#### About this task:
Exactly as they appear, write the lines from the one containing "Contact Us (1105, 784)" to the final line of the entries, leaving pictures out.
━━━━━━━━━━━━━━━━━━━━━━━━━━━━━━
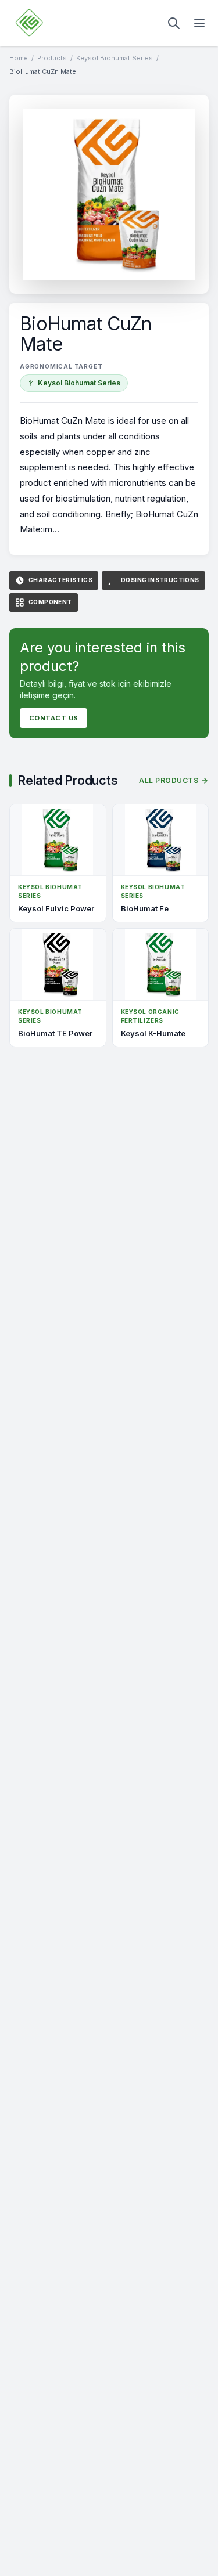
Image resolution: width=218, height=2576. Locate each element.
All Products (168, 780)
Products (52, 58)
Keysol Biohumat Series (114, 58)
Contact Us (53, 718)
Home (18, 58)
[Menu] (199, 23)
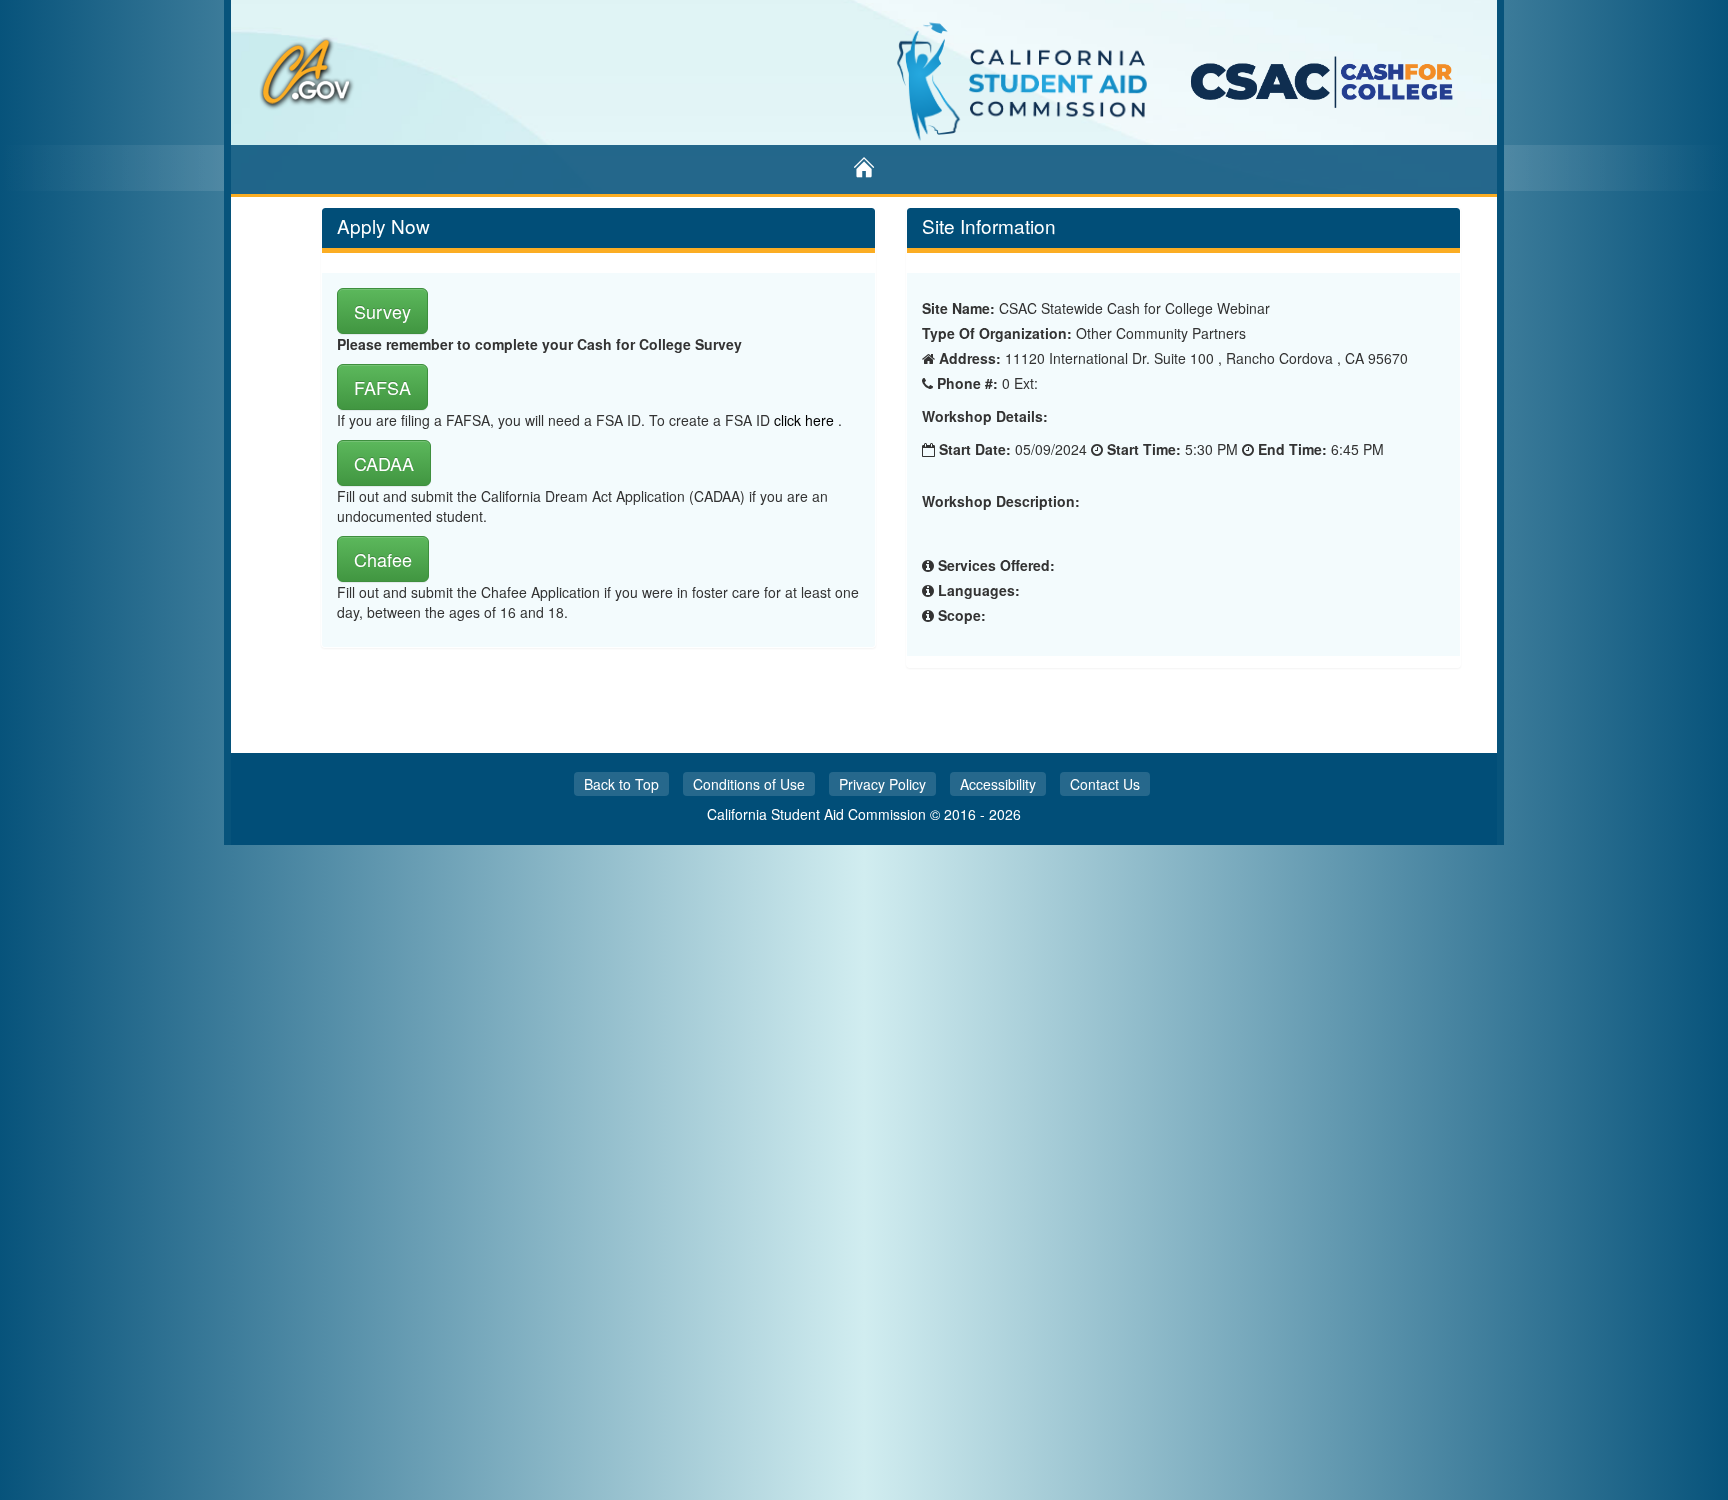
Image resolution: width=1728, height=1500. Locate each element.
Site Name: (958, 308)
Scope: (962, 615)
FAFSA (382, 387)
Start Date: (975, 449)
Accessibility (998, 784)
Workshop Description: (1001, 501)
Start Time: (1144, 449)
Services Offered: (996, 565)
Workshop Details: (985, 416)
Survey (382, 311)
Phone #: (967, 383)
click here (806, 420)
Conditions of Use (749, 784)
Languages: (979, 590)
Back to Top (621, 784)
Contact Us (1105, 784)
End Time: (1292, 449)
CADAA (384, 463)
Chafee (383, 559)
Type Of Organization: (997, 333)
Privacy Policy (882, 784)
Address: (970, 358)
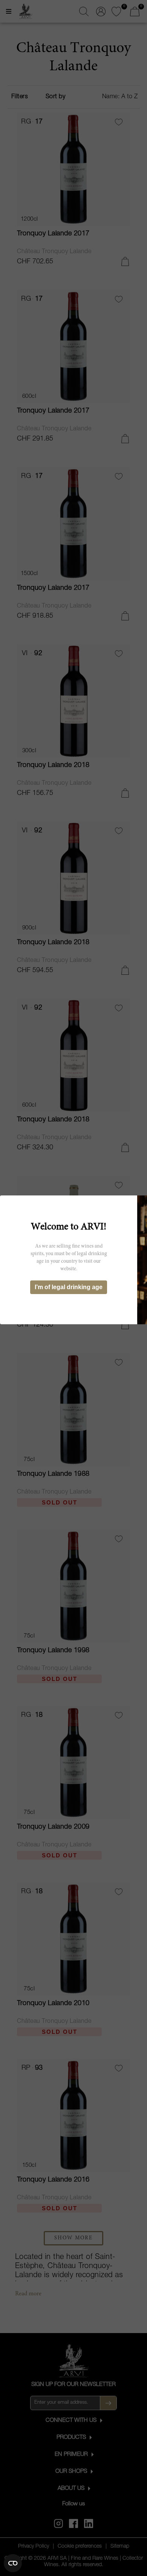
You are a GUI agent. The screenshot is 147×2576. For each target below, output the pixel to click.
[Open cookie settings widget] (13, 2563)
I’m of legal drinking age (69, 1287)
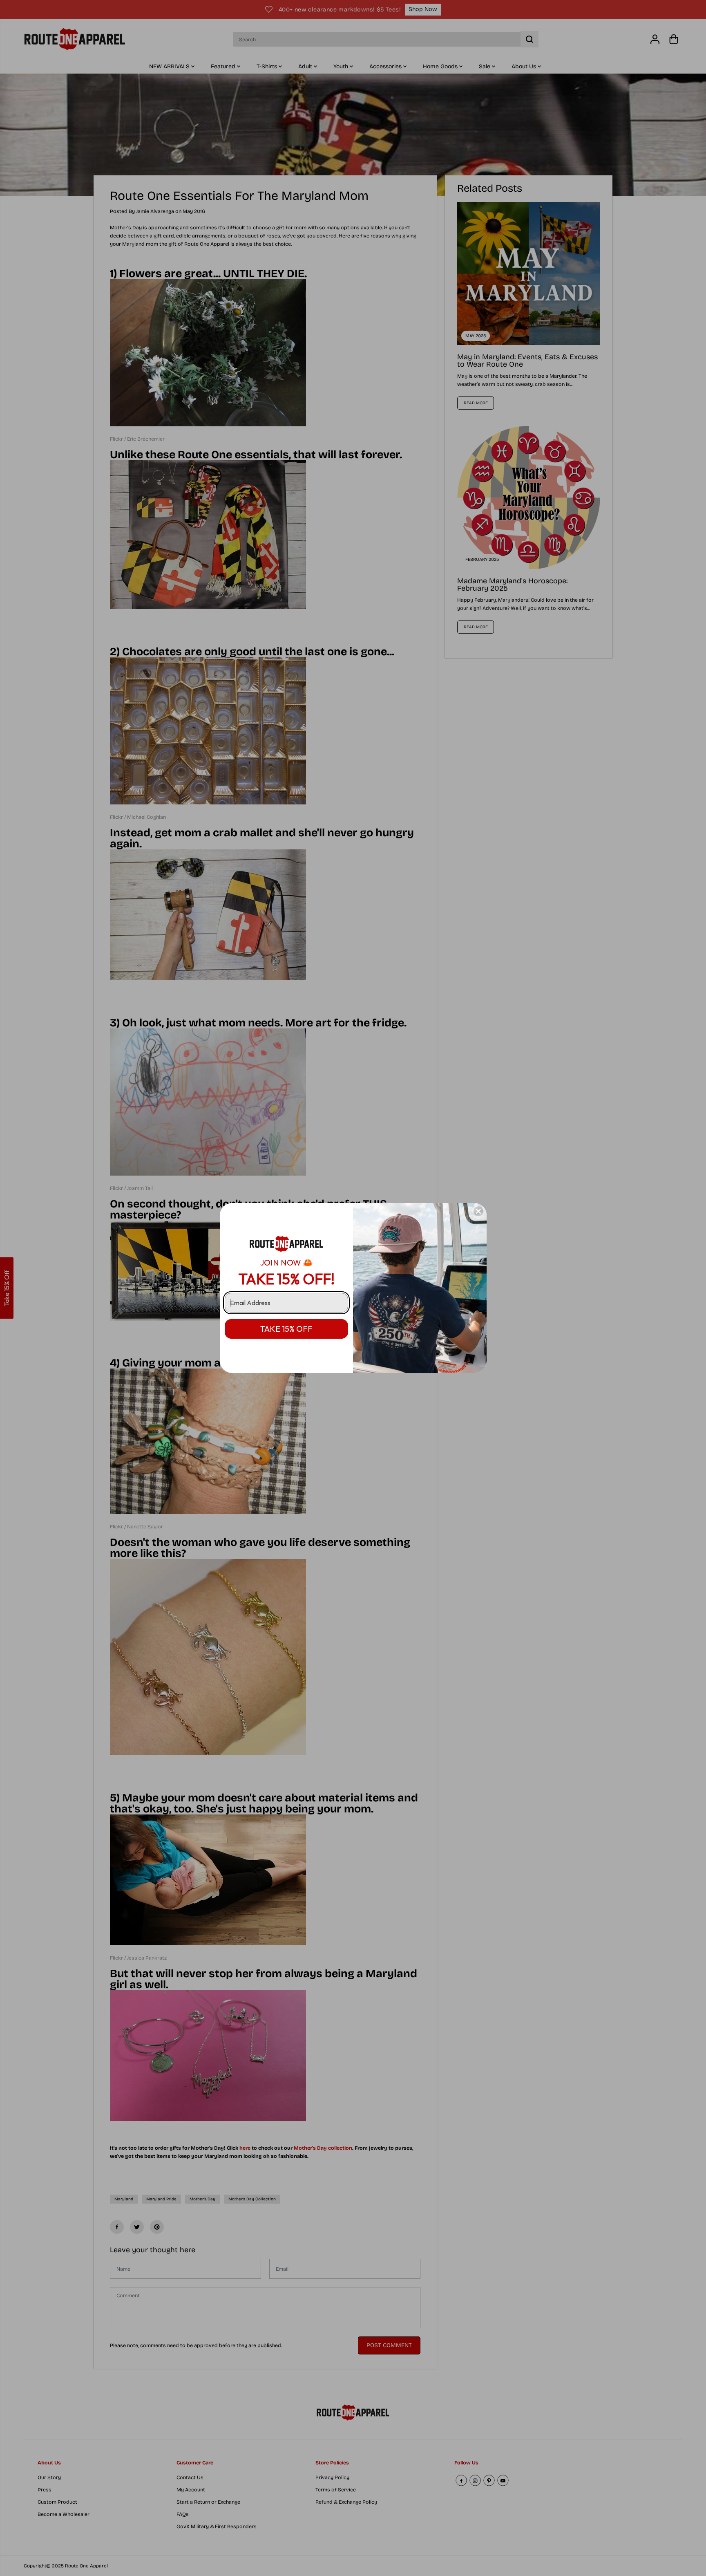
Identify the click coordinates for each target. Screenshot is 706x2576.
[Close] (478, 1211)
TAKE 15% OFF (286, 1329)
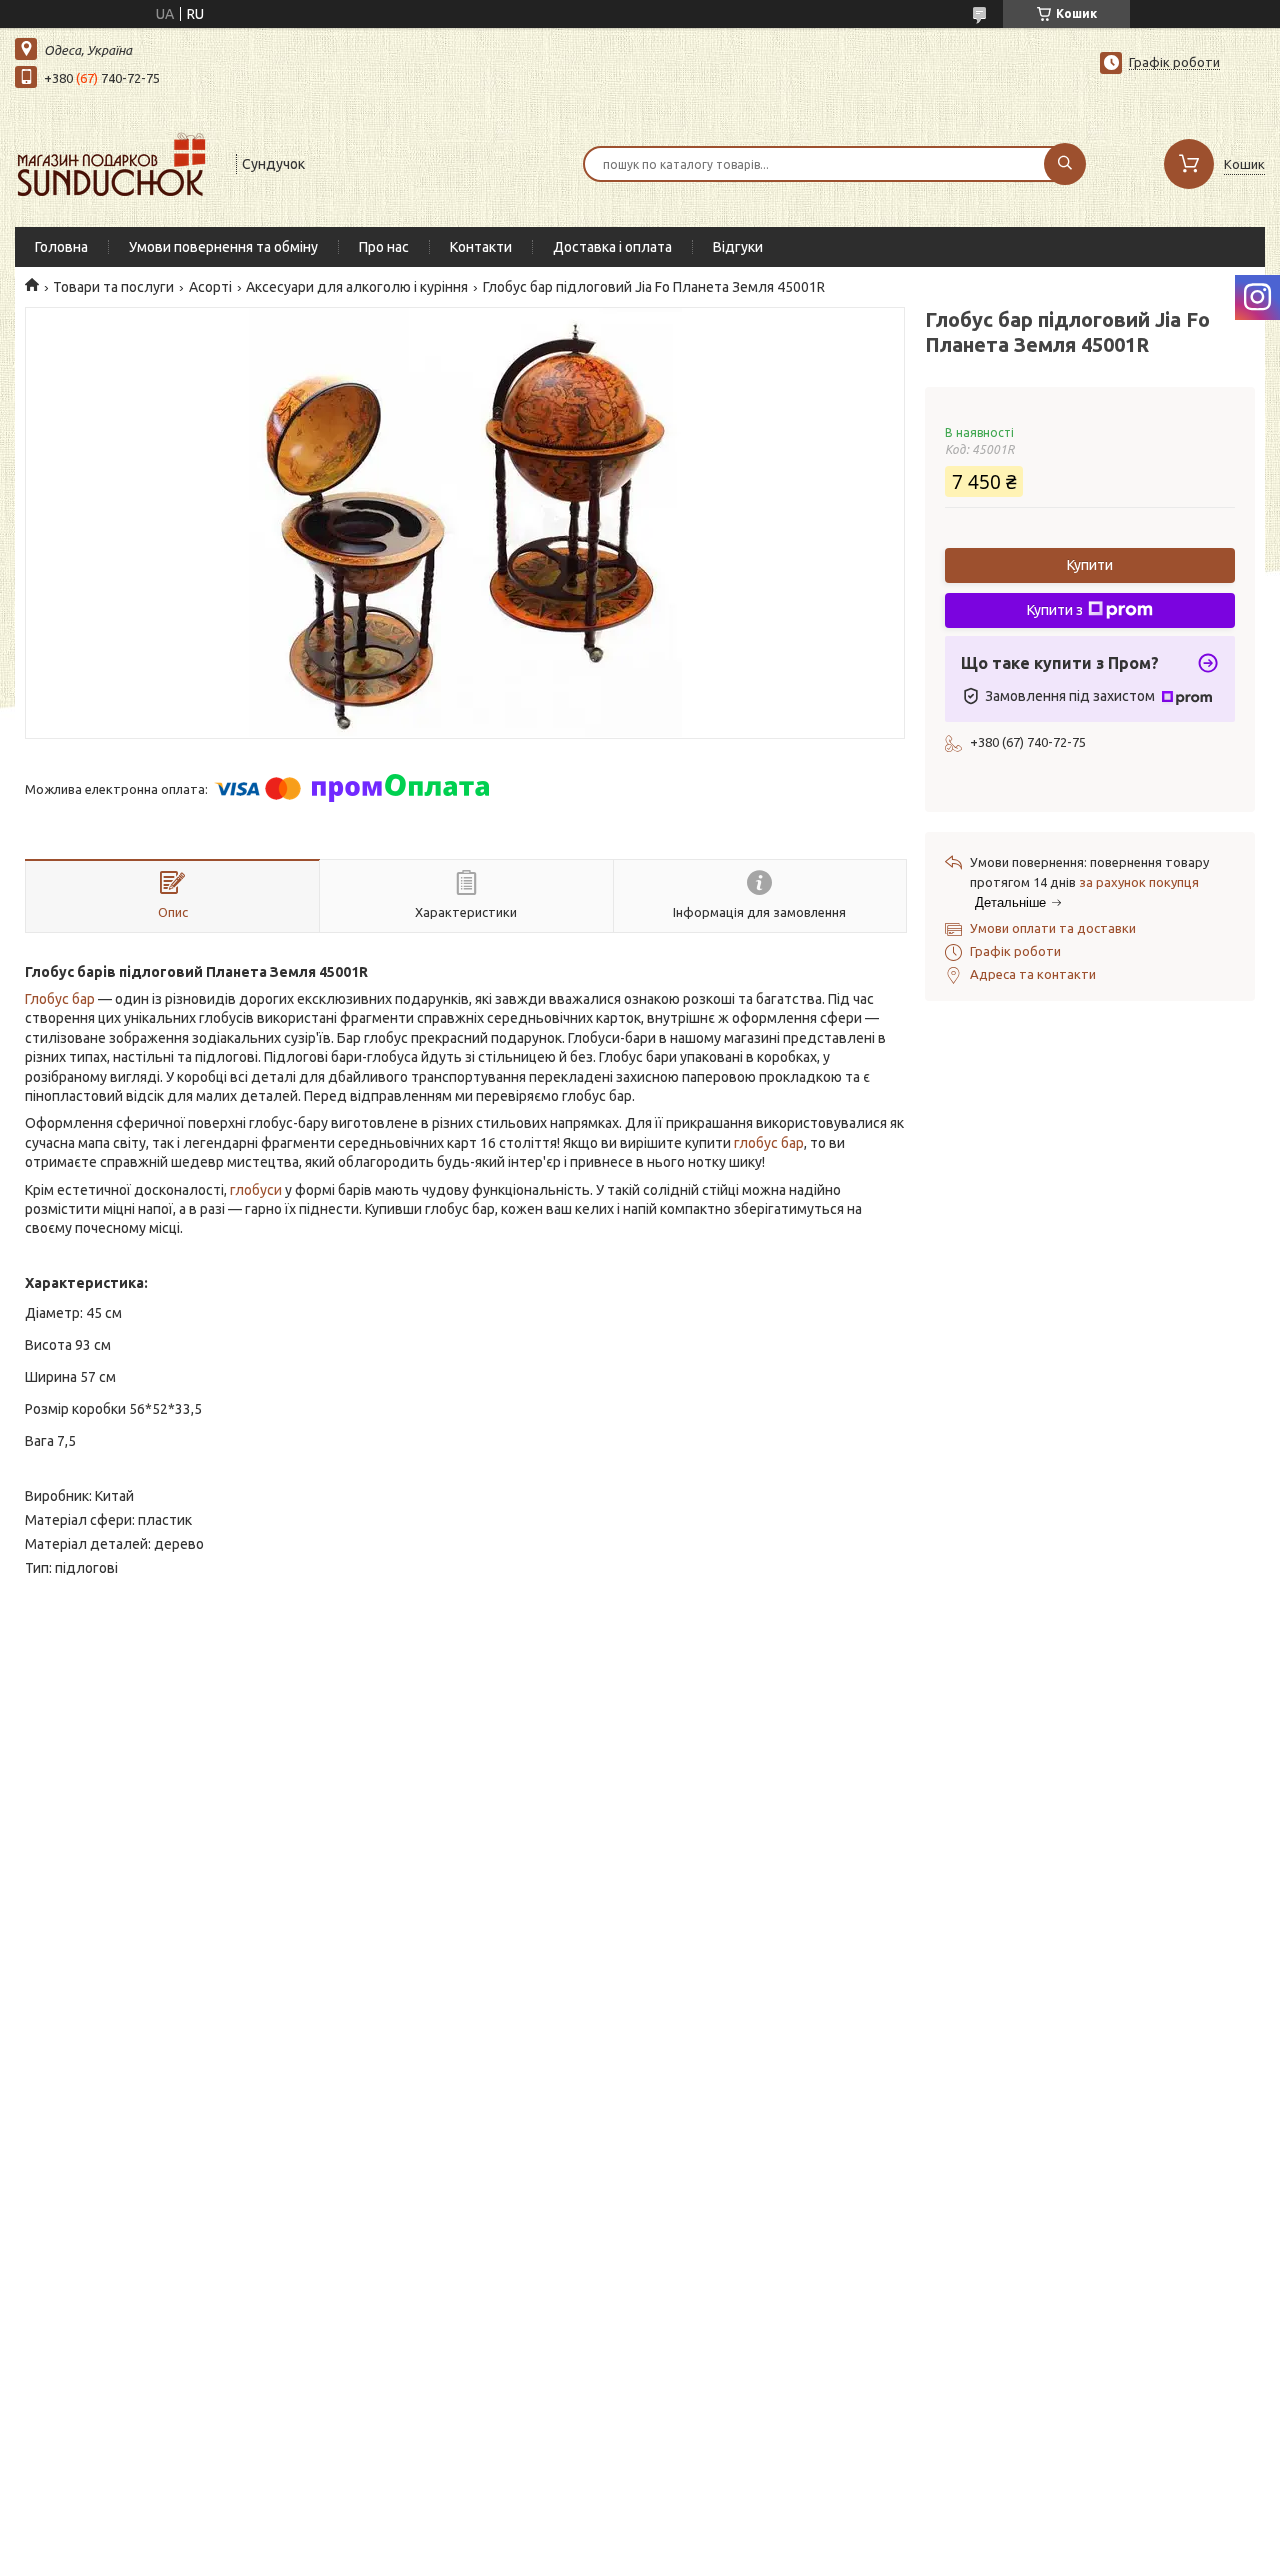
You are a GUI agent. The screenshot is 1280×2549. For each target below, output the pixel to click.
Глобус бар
━━━━━━━━━━━━━━━━━━━━━━━━━━━━━━
#### Exercise result:
Contact Us (1105, 784)
End Time: (1292, 449)
CADAA (384, 463)
Chafee (383, 559)
Type Of Organization: (997, 333)
Privacy Policy (882, 784)
Address: (970, 358)
You are a GUI agent. The screenshot is 147×2576. For each target below, output the pixel to click.
[Open cookie settings widget] (13, 2563)
I’m of legal drinking age (69, 1287)
Identify the click coordinates for each target. Screenshot is 706x2576.
[Close] (478, 1211)
TAKE 15% OFF (286, 1329)
You are a GUI agent. The screenshot is 1280×2549. For each target below, output the pixel to click.
Глобус бар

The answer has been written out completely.